Le jour venu, après avoir lu les trois histoires de cet album, je me présentai devant Piroton pour une dédicace et il me dessina un superbe portrait de son héros avec une dextérité qui me sidéra, directement au feutre et au marqueur. Je ne possède pas beaucoup de dédicaces (même si j'ai eu la chance d'en avoir de Druillet, Juillard, Pellejero, Chauzy) mais celle-ci était la première que j'obtins et elle conserve donc une place à part.
Jess Long a, il faut bien l'admettre, un peu mal vieilli : les scénarios de Tillieux sont très classiques et lestés de dialogues franchement improbables pour des récits censés se dérouler aux Etats-Unis ("Cré vingt dieux !" dans une bulle de pensée d'un habitant de Weepach, Montana, c'est quand même curieux...). Les enquêtes elles-même demeurent bien conduites sans être renversantes, leur format court suffit (plus longues, elles seraient insuffisantes).
Par ailleurs, le personnage de Jess Long évoque énormément celui de Rip Kirby, créé en 1946 par Alex Raymond (même si je préférai les épisodes de John Prentice) : physiquement et psychologiquement, c'est la même chose. Slim Sullivan est le faire-valoir typique : toujours à cran et obéissant à son partenaire comme le ferait un adjoint, il est un peu plus intéressant mais sous-exploité.
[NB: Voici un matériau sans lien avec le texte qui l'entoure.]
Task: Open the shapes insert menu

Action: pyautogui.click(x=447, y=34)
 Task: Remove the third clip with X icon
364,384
Tillieux, qui était un fou de bagnoles (il mourra en 1978 dans un accident de la route) se fait plaisir dans Le saut de la mort et trouve en Piroton un collaborateur de grand talent. Le style réaliste de ce dernier cite abondamment celui de Leonard Starr (Mary Perkins) et Stan Drake (Kelly Green), avec un trait très détaillé et élégant.
Piroton animera Jess Long de sa création en 1969 jusqu'en 1995 (un an avant sa mort) et je me souviens donc de sa main si assurée qui signa ce portrait de son héros fétiche. Mais je mesure le privilège de l'avoir vu à l'oeuvre et je reste comme le gamin que j'étais alors aujourd'hui encore quand j'observe sa belle dédicace.
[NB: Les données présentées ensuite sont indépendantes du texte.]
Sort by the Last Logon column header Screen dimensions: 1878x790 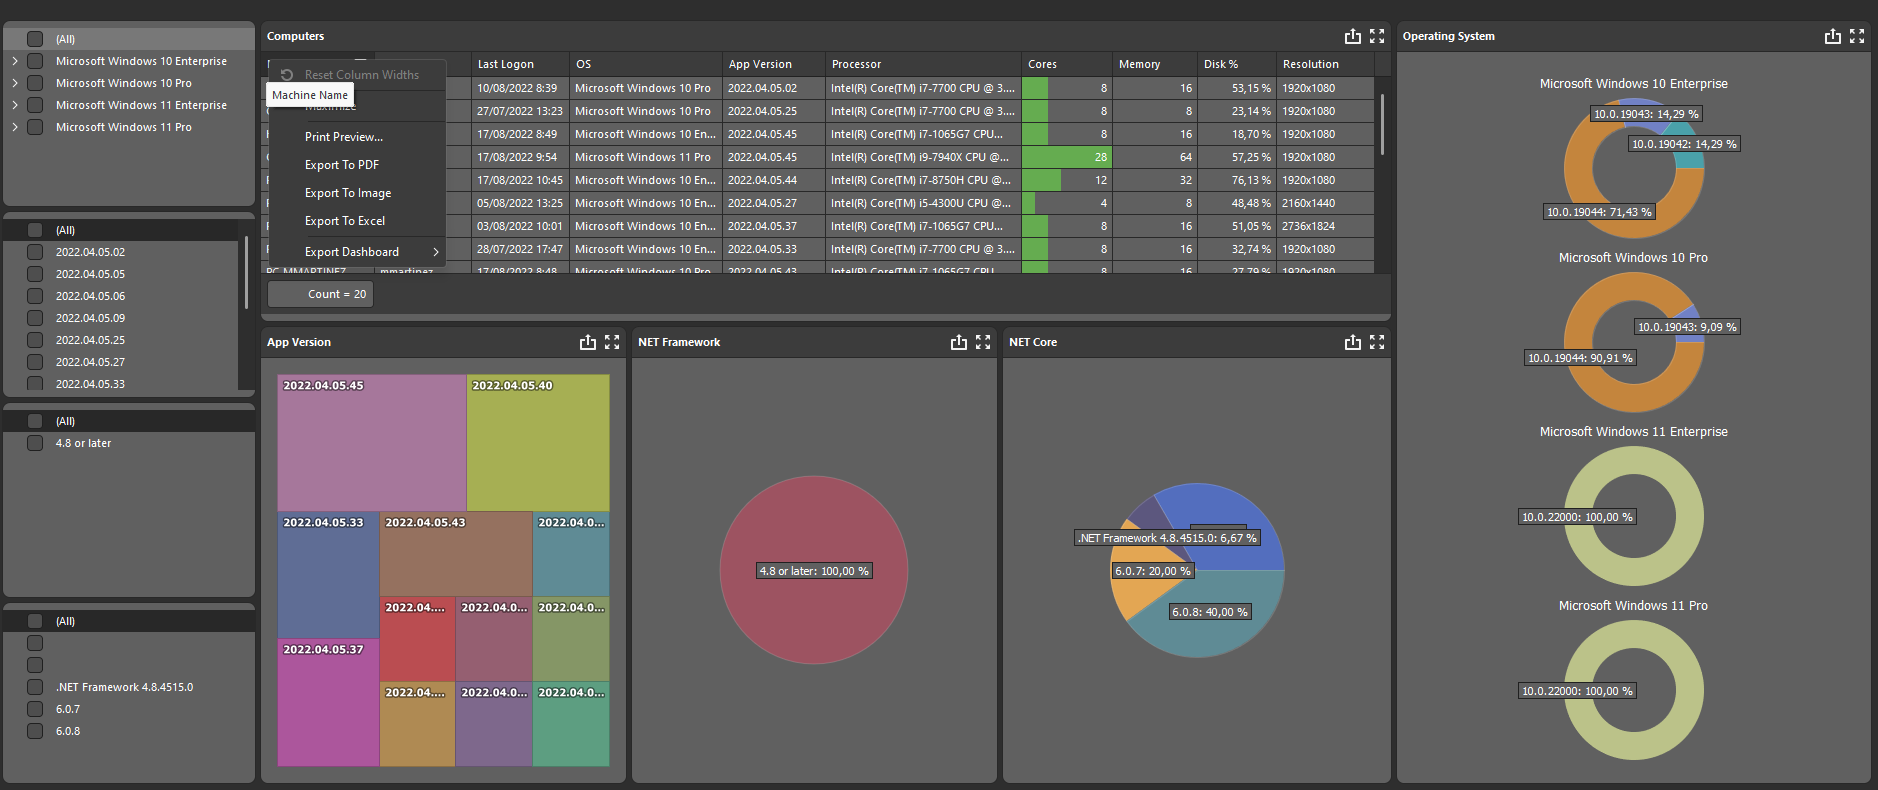pos(519,64)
Quand vous avez la chance d'observer un artiste qui signe des dessins lors d'un séance, ayez en tête ce dont je me rappelle encore presque trente ans après : un dessinateur est aussi un artisan dont, pour paraphraser Gustave Courbet, "la main est le prolongement de l'oeil". Observer comment ses traits forment une image, souvent rapidement dans ces circonstances, est un moment délicat, gracieux, suspendu - de ceux qui font de vous un fan de BD pour toujours émerveillé.
Hum, ton billet m'évoque de bons souvenirs, ceux qui me rattachent au Journal Spirou, c'est là où je lisais Jess Long ; un personnage dont je garde un assez bon souvenir (en terme de plaisir de lecture) mais assez flou je dois dire (en terme de souvenirs à proprement dits).[-_ô]
RépondreSupprimerJ'ai un souvenir du même genre, ayant rencontré Piroton en dédicace en 1986 ou 1987 ; Piroton n'a pas daté son dessin (et où était-ce ? à Illzach ? à Thann ? quelque part en Alsace, en tout cas). Lorsque je me suis présenté devant lui, je lui ai tendu l'album Jess Long n° 6, qui est resté mon préféré - et auquel j'ai consacré un commentaire sur Amazon, en 2014.
RépondreSupprimerCette dédicace est sous mes yeux : au feutre et au marqueur, comme la vôtre. « Observer comment ses traits forment une image, souvent rapidement dans ces circonstances, est un moment délicat, gracieux, suspendu – de ceux qui font de vous un fan de BD pour toujours émerveillé. » C'est tout à fait cela ! Je vous félicite pour votre remarquable billet.